A Department of Commerce inspector general report released Thursday said the National Institute of Standards and Technology mismanaged the National Vulnerability Database, citing poor planning, inefficient operations, duplicate federal programs and weak communication. The database had a backlog of more than 27,000 unprocessed security flaws by the end of 2025, up from about 13,000 in June 2024.
KEY FACTS
- Backlog Unprocessed vulnerabilities grew after the enrichment contract lapsed in February 2024.
- Planning gap NIST leaders had no long-term plan for clearing the backlog.
- Inefficiency Analysts spent about 80% of their time on severity scoring and identifying affected products.
- Duplication The report found at least 21,000 cases of duplicated work with CISA’s Vulnrichment program.
The inspector general report said NIST publicly promised in May 2024 to clear the backlog by September 2024, but the agency had never processed more than 5,000 vulnerabilities a month and had set a goal of 6,200 a month. It also said NIST officials admitted they had no long-term plan for the database.
The report said the agency’s severity scores matched independent evaluators only 12% of the time. It also found that nearly 80% of submissions already included severity scores from software vendors, which made much of the work unnecessary. The inspector general estimated that reducing that effort could save $800,000 over two years.
The report also described a manual process for identifying affected products, which slows analysts and adds to the backlog.

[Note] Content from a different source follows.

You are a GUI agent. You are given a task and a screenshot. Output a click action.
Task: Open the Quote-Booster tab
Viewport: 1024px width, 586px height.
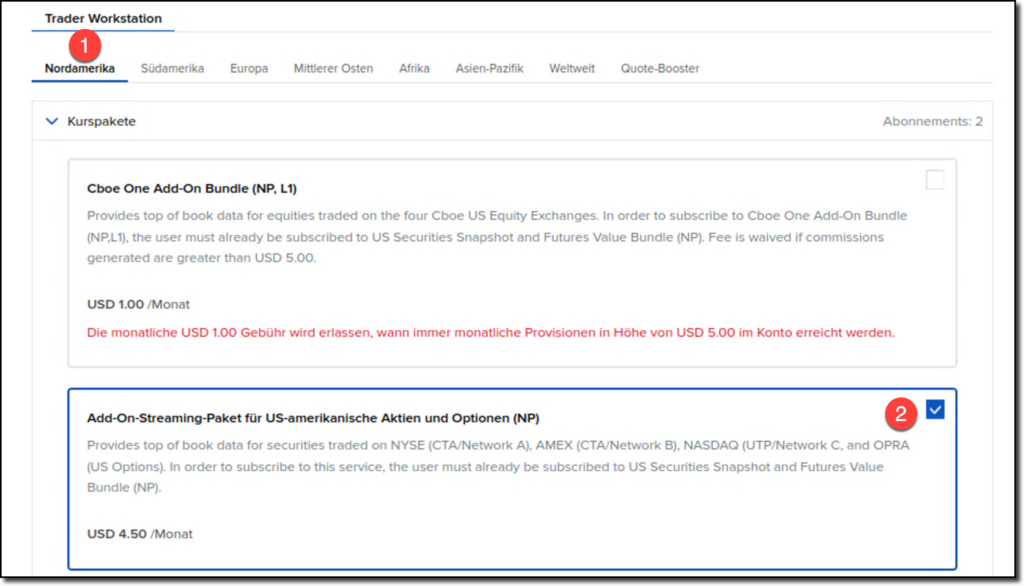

NIST is developing tools to speed that work, but the report said it remains a major bottleneck.
On duplication, the report said NIST and CISA did not coordinate when CISA launched its Vulnrichment program in May 2024. It said the agencies sometimes repeated the same work and even hired the same contractor for parts of it, wasting about $200,000 between May 2024 and December 2025. Over 50 cybersecurity professionals also sent Congress an open letter in April 2024 complaining that the database problems were not being communicated clearly.
WHY IT MATTERS
The database helps security teams decide which flaws to fix first, so delays and duplicate work can slow patching across government and private industry. NIST agreed with all six recommendations and must submit a plan by late July.